本発明は、複数のレンズを組み合わせたレンズユニットに関する。
近年、監視カメラや車載カメラ等(以下、車載カメラ等という)が普及している。車載カメラ等は温度変化が大きい等の過酷な環境で使用する。このため、車載カメラ等に使用するレンズには、環境または環境の変化に対する耐久性が良いこと、温度変化等があっても光学的な性能を維持することが求められる。車載カメラ等に使用するレンズは、例えば、レンズ枠に圧入したガラスレンズを鏡胴に収めたレンズユニットとして提供する(特許文献1)。
特開2014−170123号公報
車載カメラ等のレンズユニットは、レンズユニットに含む複数のレンズの間隔等、相対的な位置関係を固定しておく場合がある。このように、レンズの相対的な位置関係を固定しておけば、環境の温度に依らずにほぼ一定の光学性能を維持することができるからである。
しかし、上記のようにレンズユニットの製造当初においてレンズの間隔等を固定していても、車載カメラ等の使用中において環境温度が繰り返し変化するうちに、レンズの相対的な位置関係等が変化してしまう場合がある。その結果、長期的にみると、光学性能が変化してしまう場合がある。
本発明は、車載カメラ等の使用中において温度環境が繰り返し変化する場合でも、光学性能の変化を抑え、従来よりも確実に光学性能を維持し得るレンズユニットを提供することを目的とする。
本発明のレンズユニットは、全系の光軸に対して所定方向に偏心した場合に結像位置が所定方向に変位する正の偏心感度を有する正変位レンズと、全系の光軸に対して所定方向に偏心した場合に結像位置が所定方向とは逆向きに変位する負の偏心感度を有する負変位レンズと、を含む複数のレンズと、樹脂製であり、かつ、複数のレンズのなかで隣接する正変位レンズと負変位レンズを保持し、正変位レンズと負変位レンズの全系の光軸に対する偏心の方向及び量を固定する樹脂環と、樹脂環より物体側に位置し、像側端に開口絞りを設けたスペーサを備える。樹脂環に保持される正変位レンズと負変位レンズのうち最も物体側に位置するレンズの一部は、樹脂環の物体側端より全系の光軸の方向に突出してスペーサと当接する。

☆ ☆ ☆ ☆ ☆ ☆ ☆

タスク一覧 →
**1.** レンズユニットに関する文章で、本発明のレンズユニットが備えるとされている構成をすべて挙げてください。
**2.** レンズユニットに関する文章のうち、「本発明は、車載カメラ等の使用」で始まり「突出してスペーサと当接する。」で終わる部分を、一字も変えずに再掲してください。

提供資料 →
☆ ☆ ☆ ☆ ☆ ☆ ☆

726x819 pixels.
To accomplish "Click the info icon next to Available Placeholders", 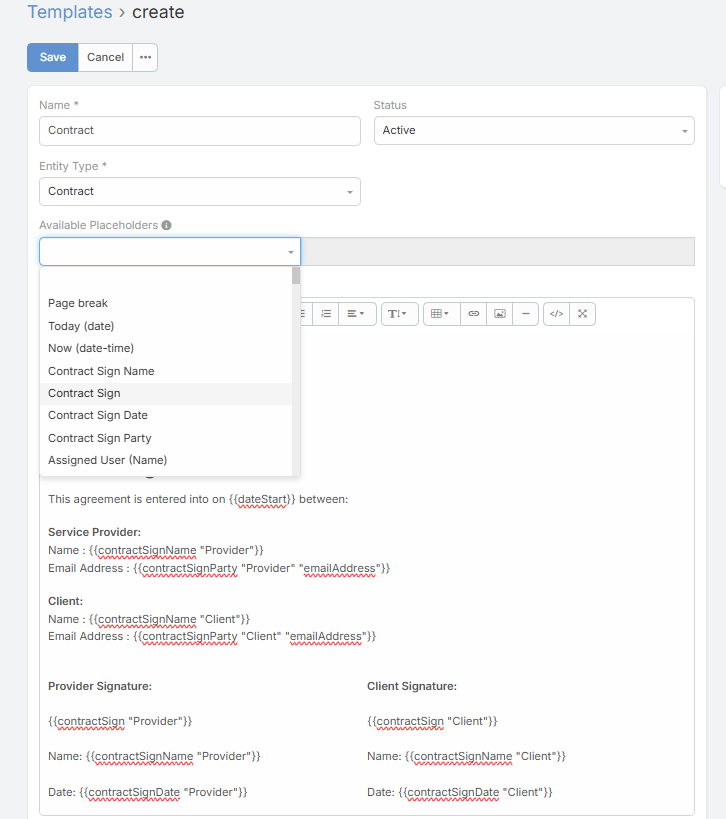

☆ ☆ ☆ ☆ ☆ ☆ ☆

各タスクの解答 →
**1.**
・複数のレンズ（正変位レンズと負変位レンズを含む）
・樹脂環
・スペーサ

**2.**
本発明は、車載カメラ等の使用中において温度環境が繰り返し変化する場合でも、光学性能の変化を抑え、従来よりも確実に光学性能を維持し得るレンズユニットを提供することを目的とする。
本発明のレンズユニットは、全系の光軸に対して所定方向に偏心した場合に結像位置が所定方向に変位する正の偏心感度を有する正変位レンズと、全系の光軸に対して所定方向に偏心した場合に結像位置が所定方向とは逆向きに変位する負の偏心感度を有する負変位レンズと、を含む複数のレンズと、樹脂製であり、かつ、複数のレンズのなかで隣接する正変位レンズと負変位レンズを保持し、正変位レンズと負変位レンズの全系の光軸に対する偏心の方向及び量を固定する樹脂環と、樹脂環より物体側に位置し、像側端に開口絞りを設けたスペーサを備える。樹脂環に保持される正変位レンズと負変位レンズのうち最も物体側に位置するレンズの一部は、樹脂環の物体側端より全系の光軸の方向に突出してスペーサと当接する。